Stability values in the ovary as generated by the two algorithms, A) geNorm and B) Normfinder. (A) The average expression stability measure (AESM) from least stable (left) to most stable (right). Threshold for an unstable gene is M ≥ 1.5. (B) The expression stability values from the candidate reference genes calculated by the Normfinder software.

Figure 5

Optimal number of reference genes for normalization as calculated by geNorm. Pairwise variation analysis determining the optimal number of reference genes required ensuring accurate normalization between normalization factors NF_n and NF_n+1 in (A) CA and (B) ovary during the gonadotrophic cycle.

Figure 6

Graphical representation of the relative transcript level of the target gene A) follicle cell protein 3c measured in the ovary and B) CYP15A1 in the CA during the first gonadotrophic cycle of D. punctata.
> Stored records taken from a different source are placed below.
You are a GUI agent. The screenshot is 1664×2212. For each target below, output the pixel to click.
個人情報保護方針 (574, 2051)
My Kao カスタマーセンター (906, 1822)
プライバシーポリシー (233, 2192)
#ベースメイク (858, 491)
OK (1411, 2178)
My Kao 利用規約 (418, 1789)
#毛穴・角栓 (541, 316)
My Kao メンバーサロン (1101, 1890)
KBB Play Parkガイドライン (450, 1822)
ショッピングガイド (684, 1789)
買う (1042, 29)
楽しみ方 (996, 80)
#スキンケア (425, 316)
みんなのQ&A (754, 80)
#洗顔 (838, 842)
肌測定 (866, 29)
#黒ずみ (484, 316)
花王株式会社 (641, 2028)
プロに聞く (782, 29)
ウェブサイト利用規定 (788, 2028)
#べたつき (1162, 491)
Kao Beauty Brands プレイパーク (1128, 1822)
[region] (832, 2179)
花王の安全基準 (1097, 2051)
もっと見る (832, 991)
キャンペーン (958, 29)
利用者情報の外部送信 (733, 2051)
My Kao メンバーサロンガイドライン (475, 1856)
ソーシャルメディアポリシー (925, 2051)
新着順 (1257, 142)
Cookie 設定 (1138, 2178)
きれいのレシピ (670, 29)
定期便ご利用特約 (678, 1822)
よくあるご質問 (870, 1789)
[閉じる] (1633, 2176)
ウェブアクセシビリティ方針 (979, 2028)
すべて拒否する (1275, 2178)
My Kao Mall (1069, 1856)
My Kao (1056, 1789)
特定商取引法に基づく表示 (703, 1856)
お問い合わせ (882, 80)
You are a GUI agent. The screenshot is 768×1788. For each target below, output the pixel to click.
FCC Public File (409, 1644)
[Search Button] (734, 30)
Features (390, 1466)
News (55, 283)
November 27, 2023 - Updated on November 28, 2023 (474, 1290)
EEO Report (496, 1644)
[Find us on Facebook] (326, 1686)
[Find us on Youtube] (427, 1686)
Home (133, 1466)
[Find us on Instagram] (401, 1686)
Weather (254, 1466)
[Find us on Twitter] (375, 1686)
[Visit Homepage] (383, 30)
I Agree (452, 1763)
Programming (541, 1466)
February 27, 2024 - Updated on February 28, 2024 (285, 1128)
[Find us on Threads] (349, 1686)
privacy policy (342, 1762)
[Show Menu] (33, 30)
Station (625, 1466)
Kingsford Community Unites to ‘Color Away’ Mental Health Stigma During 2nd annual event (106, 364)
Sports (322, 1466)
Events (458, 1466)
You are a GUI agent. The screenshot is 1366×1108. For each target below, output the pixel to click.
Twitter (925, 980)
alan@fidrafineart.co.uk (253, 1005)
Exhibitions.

Measurements were taken every day during the cycle (day 0 to day 7 after final molt). The data represent means of three independent pools of ten animals, run in triplicate using q-RT-PCR. Fcp 3c was normalized to Tub, RpL32 and EF1α transcript levels or to Actin transcript levels. CYP15A1 was normalized to EF1α and Arm transcript levels or to AnnIX transcript levels. Vertical bars indicate S.E.M.